Lampson International is a crane manufacturer located in Kennewick, Washington established in 1946 by Neil F. Lampson. (Lampson Stadium in Kennewick is named after this same man.) Lampson operates one of the largest crane fleets in the United States with a fleet including heavy lift cranes with capacities from 100 tons to 750 tons and heavy lift transi-lift cranes with capacities from 500 tons to 3,000 tons.

==Equipment==
- Ring Cranes
- Crawler Cranes
- Mobile Cranes
- Rough Terrain Cranes
- All Terrain Cranes
- Tractor-Trailers
- Ballast Tractors
- Hydraulic Modular Trailer
- Self-propelled Modular Trailer
- Crawler Transporter

==Lampson Trans-Lift==
Trans-Lift is Lampsons in-house lifting system developed for super heavy loads and modular platform to suit client needs. Started back in 1978 by Neil F Lampson with in house engineering, manufacturing, assembling and testing.

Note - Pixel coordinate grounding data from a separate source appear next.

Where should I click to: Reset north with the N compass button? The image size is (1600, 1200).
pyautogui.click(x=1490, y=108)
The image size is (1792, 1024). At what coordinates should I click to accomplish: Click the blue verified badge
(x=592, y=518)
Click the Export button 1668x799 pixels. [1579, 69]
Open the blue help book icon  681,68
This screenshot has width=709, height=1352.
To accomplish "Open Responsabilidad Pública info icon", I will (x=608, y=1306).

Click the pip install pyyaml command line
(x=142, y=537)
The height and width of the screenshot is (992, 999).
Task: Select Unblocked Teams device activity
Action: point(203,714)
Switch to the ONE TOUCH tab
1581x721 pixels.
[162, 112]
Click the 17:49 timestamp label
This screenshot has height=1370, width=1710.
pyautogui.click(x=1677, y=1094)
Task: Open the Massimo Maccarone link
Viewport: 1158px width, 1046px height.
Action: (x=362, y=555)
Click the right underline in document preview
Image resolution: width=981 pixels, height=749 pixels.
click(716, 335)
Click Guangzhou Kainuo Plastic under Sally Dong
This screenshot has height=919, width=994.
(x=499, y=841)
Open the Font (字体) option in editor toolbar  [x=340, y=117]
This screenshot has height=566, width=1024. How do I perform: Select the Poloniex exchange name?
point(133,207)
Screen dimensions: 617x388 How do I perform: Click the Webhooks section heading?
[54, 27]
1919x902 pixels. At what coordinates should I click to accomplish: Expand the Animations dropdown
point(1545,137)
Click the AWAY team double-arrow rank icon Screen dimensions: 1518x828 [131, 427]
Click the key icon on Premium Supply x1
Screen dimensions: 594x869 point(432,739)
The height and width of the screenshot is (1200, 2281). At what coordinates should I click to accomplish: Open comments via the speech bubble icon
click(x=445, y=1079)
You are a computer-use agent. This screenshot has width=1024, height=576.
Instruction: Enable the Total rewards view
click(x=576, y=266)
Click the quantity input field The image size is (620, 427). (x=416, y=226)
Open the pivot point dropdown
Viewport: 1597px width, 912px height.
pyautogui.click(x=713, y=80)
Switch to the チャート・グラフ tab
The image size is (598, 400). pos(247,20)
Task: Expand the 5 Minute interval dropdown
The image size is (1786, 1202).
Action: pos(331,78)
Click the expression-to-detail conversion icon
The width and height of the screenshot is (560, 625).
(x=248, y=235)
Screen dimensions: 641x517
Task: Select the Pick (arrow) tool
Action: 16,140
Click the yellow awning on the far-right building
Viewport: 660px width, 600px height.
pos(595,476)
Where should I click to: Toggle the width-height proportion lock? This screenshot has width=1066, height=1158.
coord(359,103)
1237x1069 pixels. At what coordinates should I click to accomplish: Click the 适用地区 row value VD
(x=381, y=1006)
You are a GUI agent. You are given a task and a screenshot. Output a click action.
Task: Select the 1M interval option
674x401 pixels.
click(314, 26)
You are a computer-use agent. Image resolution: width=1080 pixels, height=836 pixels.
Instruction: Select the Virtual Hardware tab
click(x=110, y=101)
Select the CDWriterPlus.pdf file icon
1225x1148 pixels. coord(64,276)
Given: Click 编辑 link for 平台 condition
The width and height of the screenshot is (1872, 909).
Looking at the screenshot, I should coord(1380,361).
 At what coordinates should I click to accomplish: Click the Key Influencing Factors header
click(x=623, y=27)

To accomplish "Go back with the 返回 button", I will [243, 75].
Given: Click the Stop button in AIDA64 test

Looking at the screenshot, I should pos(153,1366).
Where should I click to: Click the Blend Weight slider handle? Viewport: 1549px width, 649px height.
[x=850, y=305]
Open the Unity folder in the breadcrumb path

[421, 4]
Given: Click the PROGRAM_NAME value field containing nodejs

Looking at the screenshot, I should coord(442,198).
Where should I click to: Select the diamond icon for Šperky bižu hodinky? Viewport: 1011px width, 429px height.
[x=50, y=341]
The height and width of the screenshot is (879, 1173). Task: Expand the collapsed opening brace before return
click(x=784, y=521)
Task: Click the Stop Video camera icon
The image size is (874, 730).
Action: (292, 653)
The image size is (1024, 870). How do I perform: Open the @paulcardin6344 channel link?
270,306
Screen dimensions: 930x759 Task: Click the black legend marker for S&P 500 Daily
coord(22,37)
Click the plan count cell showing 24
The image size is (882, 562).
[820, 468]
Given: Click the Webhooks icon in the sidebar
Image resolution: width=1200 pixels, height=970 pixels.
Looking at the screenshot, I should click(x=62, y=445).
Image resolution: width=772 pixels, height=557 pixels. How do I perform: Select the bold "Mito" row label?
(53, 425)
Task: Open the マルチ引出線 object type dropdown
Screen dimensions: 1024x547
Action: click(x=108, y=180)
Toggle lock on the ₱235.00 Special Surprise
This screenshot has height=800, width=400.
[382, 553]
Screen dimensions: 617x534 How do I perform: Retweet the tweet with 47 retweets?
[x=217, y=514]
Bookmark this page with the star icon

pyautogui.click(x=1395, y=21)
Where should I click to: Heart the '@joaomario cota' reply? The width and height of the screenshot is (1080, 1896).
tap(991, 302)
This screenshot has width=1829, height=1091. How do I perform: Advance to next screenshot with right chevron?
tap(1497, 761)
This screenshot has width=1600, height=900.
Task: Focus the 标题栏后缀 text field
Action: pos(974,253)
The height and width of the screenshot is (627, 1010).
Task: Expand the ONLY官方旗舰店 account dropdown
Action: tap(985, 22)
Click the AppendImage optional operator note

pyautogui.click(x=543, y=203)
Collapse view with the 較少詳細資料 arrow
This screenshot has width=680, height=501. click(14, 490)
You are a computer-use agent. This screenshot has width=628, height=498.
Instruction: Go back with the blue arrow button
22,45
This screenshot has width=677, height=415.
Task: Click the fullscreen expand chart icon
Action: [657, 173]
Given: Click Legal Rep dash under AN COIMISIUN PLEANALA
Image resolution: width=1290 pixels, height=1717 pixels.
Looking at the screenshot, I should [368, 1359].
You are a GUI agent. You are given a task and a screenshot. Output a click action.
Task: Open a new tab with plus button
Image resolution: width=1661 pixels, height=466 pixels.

| Name | Type | Capacity (t) | Main Boom (m) |
|---|---|---|---|
| LTL-350/500 | Crawler | 390 |  |
| LTL-1000/1100 | Crawler | 1,100 | 200 |
| LTL-1200 | Crawler | 1,200 | 200 |
| LTL-1500 | Crawler | 1,500 | 200 |
| LTL-2600 | Crawler | 2,600 | 240 |
| LTL-3000 | Crawler | 3,000 | 260 |

==LTL-2600==
The Lampson LTL-2600 or Transilift 2600 is a super-heavy mobile crane. With an ultimate load capability of over 2600 ST-f, it is among the largest land-based mobile crawler cranes in existence in terms of capacity. It has a maximum boom length of 460 ft and maximum jib length of 240 ft.

Design of the crane began in 1994, making it relatively old. Four examples of the crane are in existence: two built in 1995 that operate in Australia, one built in 2003 that operates in the United States, and one built in 2008 that operates in China. The older three cranes are operated by Lampson International, with the Chinese example the only one to be sold to and operated by an outside company.

As a crawler crane, the entire machine can carry a load short distances at a job site, increasing its flexibility. The crane consists of two crawler modules, a boom/jig assembly, and a large counterweight composed of containers of local materials (typically earth or gravel). The crane assembly is designed to be mobile, with pinned rather than welded modular construction, so it can be broken down and transported by a fleet of trucks. Each unit costs approximately $28 million.